What the task requires: Put the entries below into a numbered list, starting at the line that contains "You are a GUI" and ending at the end of the entries, skipping blank lines and leaving the pictures out.

[Click-target entries]
-- Start --

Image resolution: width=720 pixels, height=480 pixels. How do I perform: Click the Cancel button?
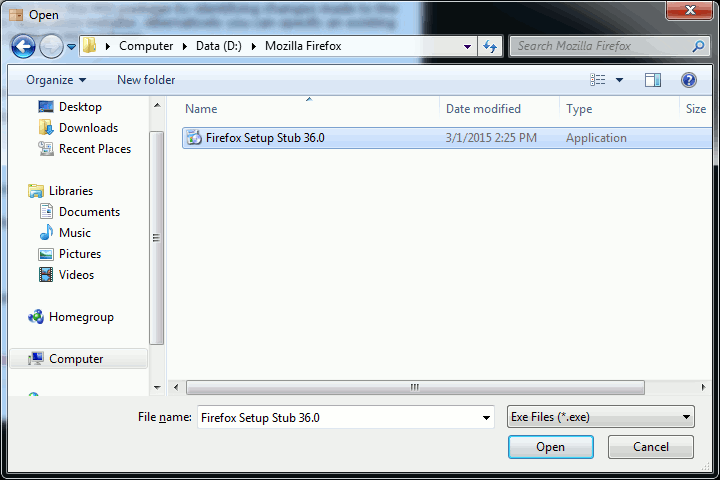tap(651, 447)

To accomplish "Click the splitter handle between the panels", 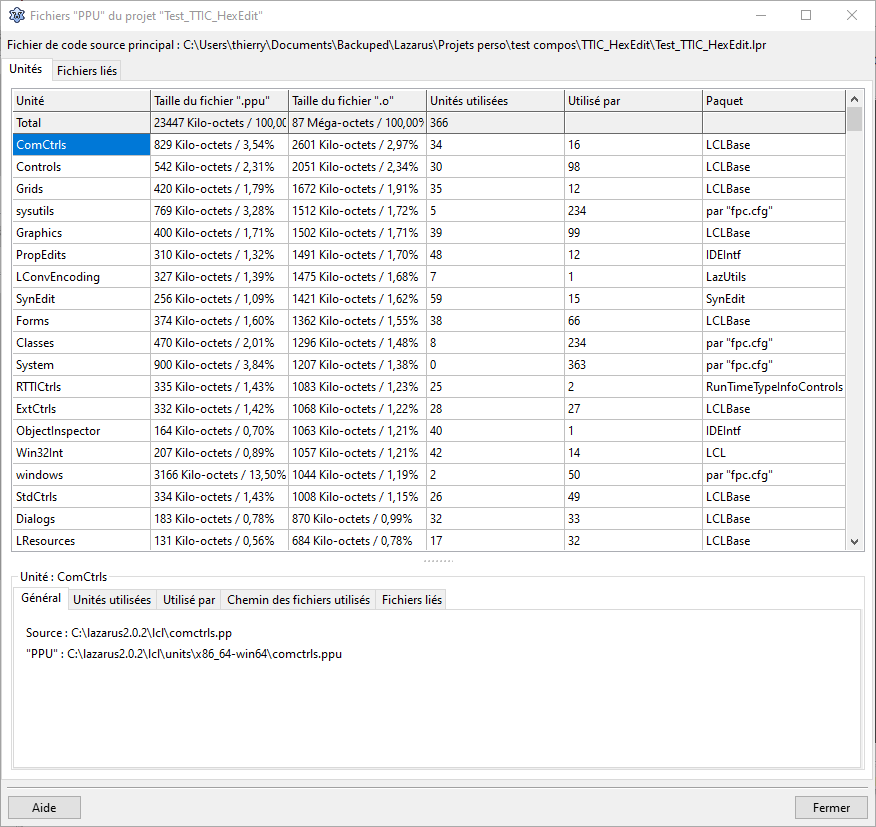I will tap(438, 561).
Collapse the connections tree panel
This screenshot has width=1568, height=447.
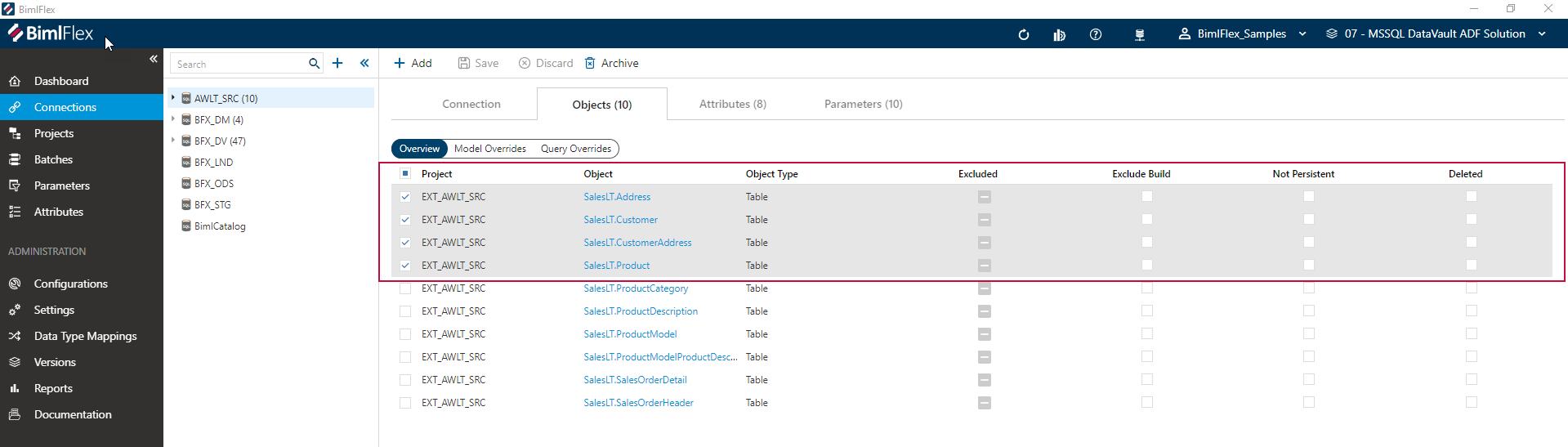point(364,63)
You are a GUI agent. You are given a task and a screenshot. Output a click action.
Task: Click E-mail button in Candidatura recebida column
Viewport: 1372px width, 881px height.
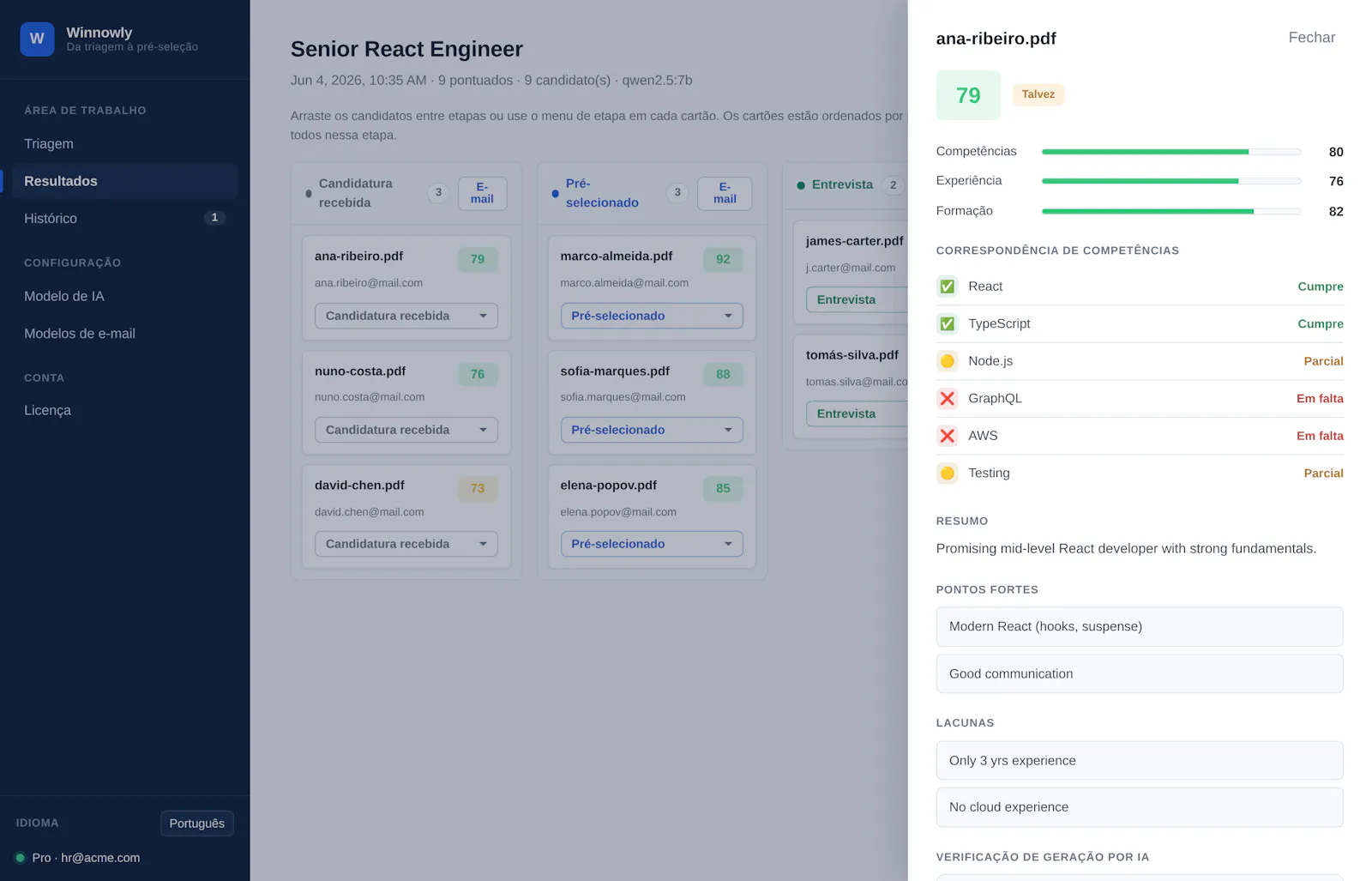(x=482, y=193)
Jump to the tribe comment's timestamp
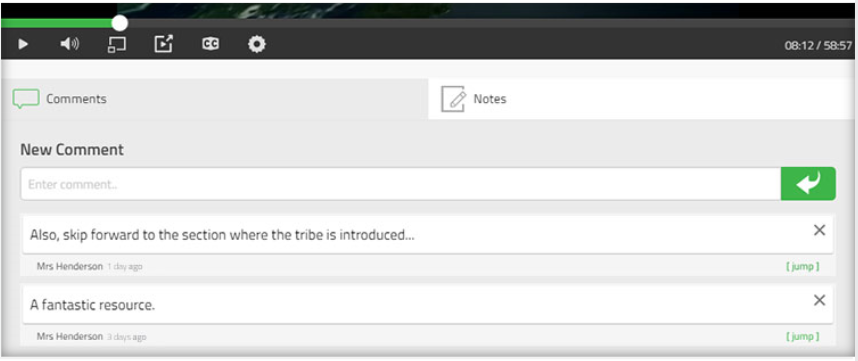 803,267
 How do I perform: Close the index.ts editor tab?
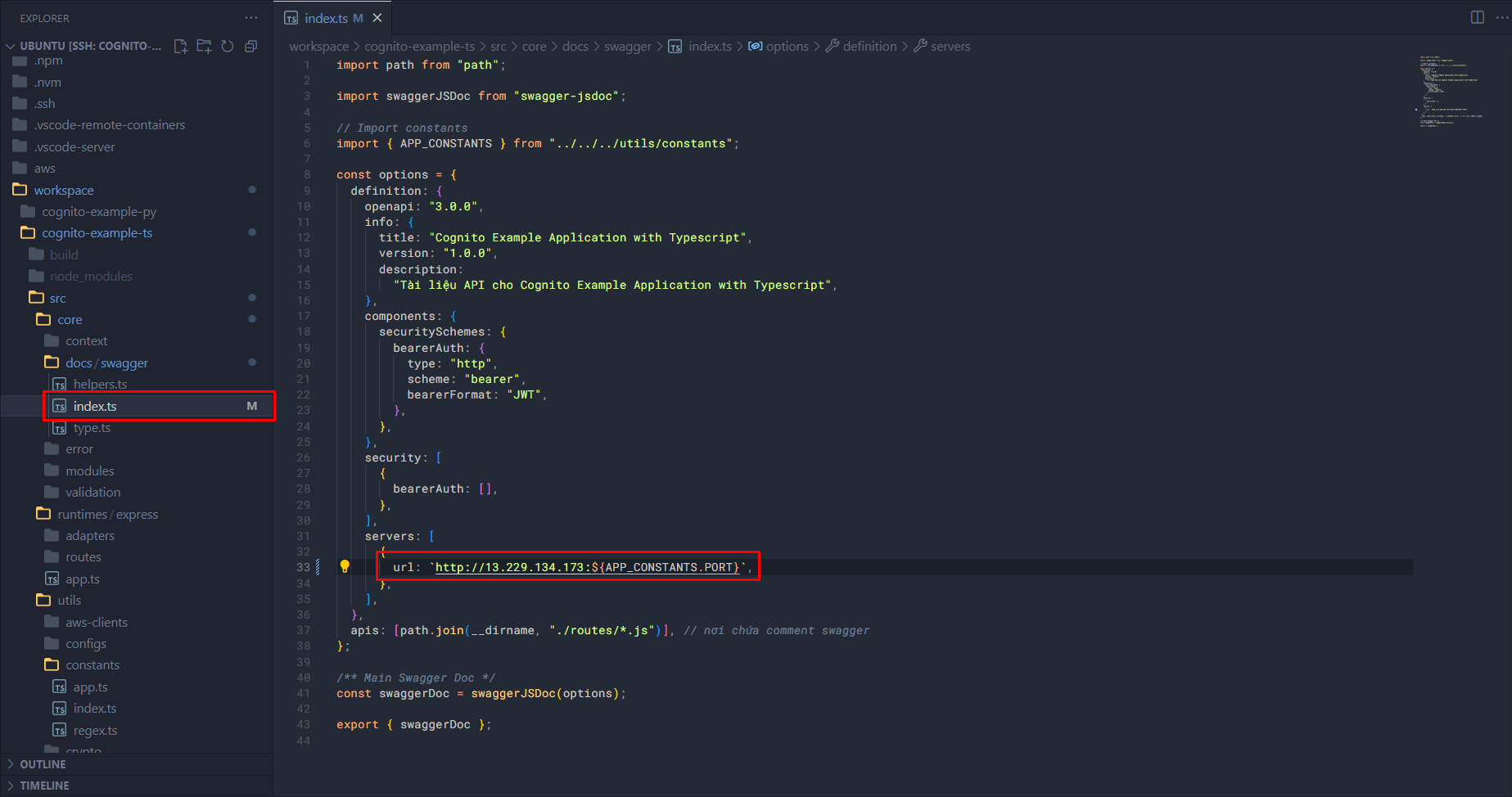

-- End --

Output for this exercise:
1. You are a GUI agent. You are given a task and a screenshot. Output a click action.
2. Task: Click E-mail button in Candidatura recebida column
3. Viewport: 1372px width, 881px height.
4. (x=482, y=193)
5. Jump to the tribe comment's timestamp
6.  803,267
7.  How do I perform: Close the index.ts editor tab?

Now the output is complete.